Whedonspeak is all over Cowboy Bebop, especially whenever Faye Valentine talks. In particular, the scene when Faye is handcuffed to the Bebop’s toilet in its opening episode has that particular veneer of insincerity that is endemic to this style of dialogue, especially when it’s done badly. The characters aren’t talking to each other—they’re speaking in quips and asides, lines meant to make the audience laugh more than they’re meant to convey who these characters are.
“Hey dick-hole!” Faye says, “Super cool accommodations, but do you think you could handcuff me to an even bigger, more disgusting toilet? Cause that would be great.”
Other scenes are also plagued by Whedonspeak.

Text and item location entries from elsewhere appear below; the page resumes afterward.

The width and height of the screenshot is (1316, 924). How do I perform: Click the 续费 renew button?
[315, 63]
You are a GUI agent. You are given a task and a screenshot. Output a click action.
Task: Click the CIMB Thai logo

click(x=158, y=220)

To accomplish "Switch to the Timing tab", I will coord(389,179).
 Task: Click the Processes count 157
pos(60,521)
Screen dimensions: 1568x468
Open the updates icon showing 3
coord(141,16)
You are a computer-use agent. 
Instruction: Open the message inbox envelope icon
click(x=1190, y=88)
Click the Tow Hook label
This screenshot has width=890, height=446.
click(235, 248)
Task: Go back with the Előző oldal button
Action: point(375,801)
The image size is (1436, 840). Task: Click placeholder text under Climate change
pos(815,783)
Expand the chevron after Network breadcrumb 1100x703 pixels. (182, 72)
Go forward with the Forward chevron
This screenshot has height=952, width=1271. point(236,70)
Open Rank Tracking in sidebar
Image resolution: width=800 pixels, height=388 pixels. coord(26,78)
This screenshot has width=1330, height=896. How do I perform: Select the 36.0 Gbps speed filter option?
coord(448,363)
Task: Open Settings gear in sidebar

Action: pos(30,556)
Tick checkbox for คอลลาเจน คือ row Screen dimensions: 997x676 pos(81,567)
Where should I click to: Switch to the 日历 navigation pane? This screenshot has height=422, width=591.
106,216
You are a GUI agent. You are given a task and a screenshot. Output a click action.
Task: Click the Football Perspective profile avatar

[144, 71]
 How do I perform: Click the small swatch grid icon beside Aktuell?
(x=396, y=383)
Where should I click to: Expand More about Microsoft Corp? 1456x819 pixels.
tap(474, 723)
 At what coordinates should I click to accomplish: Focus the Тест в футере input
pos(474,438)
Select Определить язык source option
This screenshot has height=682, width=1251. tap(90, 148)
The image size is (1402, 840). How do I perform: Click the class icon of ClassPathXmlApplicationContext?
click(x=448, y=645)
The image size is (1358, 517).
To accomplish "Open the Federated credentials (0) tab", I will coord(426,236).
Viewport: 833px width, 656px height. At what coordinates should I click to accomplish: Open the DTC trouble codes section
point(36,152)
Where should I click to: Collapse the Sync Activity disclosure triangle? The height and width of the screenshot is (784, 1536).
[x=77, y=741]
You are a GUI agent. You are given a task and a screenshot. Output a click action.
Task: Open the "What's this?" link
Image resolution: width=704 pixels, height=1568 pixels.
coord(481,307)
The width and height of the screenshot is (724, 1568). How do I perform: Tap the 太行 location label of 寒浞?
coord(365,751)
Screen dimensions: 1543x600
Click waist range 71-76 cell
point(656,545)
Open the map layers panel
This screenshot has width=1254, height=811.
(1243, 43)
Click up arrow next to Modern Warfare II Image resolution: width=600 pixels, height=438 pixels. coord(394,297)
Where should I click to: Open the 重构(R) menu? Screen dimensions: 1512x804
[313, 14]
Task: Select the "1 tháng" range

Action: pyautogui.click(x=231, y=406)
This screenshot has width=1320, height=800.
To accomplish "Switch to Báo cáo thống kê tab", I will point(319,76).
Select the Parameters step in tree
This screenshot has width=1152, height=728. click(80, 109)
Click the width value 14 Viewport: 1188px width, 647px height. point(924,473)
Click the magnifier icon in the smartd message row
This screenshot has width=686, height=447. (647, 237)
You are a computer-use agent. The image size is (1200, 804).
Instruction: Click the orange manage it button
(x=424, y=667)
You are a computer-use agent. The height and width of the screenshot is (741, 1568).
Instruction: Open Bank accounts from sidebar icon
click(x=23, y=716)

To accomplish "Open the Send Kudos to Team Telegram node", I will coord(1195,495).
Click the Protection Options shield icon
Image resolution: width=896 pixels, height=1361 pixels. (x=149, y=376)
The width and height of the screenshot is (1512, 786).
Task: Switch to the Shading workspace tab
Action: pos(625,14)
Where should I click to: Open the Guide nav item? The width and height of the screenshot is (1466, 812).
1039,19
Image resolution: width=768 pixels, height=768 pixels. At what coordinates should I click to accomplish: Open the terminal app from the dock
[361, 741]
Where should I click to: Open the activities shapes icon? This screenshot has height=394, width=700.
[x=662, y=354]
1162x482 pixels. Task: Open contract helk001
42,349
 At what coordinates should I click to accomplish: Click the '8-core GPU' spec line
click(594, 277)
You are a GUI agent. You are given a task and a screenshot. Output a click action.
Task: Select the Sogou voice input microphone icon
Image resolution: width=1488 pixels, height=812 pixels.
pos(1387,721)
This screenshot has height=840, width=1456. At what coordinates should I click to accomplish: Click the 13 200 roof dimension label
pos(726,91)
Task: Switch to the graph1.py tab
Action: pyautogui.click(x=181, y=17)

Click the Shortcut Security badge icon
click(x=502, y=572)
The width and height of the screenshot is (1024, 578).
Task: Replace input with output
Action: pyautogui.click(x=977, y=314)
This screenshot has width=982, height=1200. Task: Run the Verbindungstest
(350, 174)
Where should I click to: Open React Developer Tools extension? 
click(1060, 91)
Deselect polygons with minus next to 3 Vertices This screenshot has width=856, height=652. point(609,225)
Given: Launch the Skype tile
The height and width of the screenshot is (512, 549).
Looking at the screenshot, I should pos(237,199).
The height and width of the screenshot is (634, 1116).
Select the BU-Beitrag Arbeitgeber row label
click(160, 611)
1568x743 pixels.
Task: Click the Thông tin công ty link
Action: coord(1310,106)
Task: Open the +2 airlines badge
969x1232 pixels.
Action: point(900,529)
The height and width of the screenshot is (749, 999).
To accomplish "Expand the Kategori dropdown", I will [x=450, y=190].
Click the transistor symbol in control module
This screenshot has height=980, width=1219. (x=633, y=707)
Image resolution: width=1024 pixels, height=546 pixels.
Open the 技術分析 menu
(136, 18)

When Jet Black goes to turn in a bounty, he speaks to a police officer who apparently slept with his ex-wife.
“Personally, I wouldn’t cross the street to piss on you if you were on fire, but your ex-wife asked me to throw you a bone every once in a while,” he says.
“While you were throwing her your own bone, I bet,” Jet replies.
One scene between Jet and Spike on the ship has them quip at each other simultaneously in a way that makes the audience feel like they’re not even having a conversation. While investigating a bounty, Spike objects to going to New Tijuana.
“Do you know what I got the last time I was on TJ?” Spike says.
“Herpes?” Jet replies, while laughing.
“Stabbed,” Spike says. “You know what I was doing? Buying a churro.”
Some examples of this bad dialogue have gained ubiquity online. In one episode, when Jet calls out a woman for blackmailing him, she replies, “damn right it is because, Jet, you are Black and you are male.”
It isn’t that there aren’t occasions where characters should act detached or sarcastic in Cowboy Bebop. It’s just that when every character is this detached, all the time, it’s alienating. These characters aren’t being detached for a reason, but saying quippy things because it is the most clever or writerly way to say them. These are things you might put on a graphic T-shirt, not the way that fully defined characters react. Seriously, why is Jet even talking to that guy? Why does he just let that woman say that very racist thing to him?
It isn’t that the original Bebop was devoid of humor, but the humor came from the characters. There were more sight gags than one-liners. It’s expressed in things like Jet, Spike, and Faye running around all day looking for information on an elite hacker and getting conflicting information, eventually describing them as a “seven-foot tall ex-basketball pro Hindu guru drag-queen alien.”
My personal favorite joke of the original series is when Spike points out to Jet that he's told him that his three least favorite things in the world are pets, children, and women with attitude, right after all a pet, child, and a woman with attitude join their crew. These aren’t jokes for the sake of jokes, quips to get the audience to chuckle, but humorous situations that the characters are put into and react to. But Whedonspeak dialogue isn’t about characters and their reactions. It’s about the audience and its much more distant reaction. It’s a little like eating cotton candy; it’s enjoyable, but it disappears the moment it hits your tongue, and afterward there’s not much to say about it at all.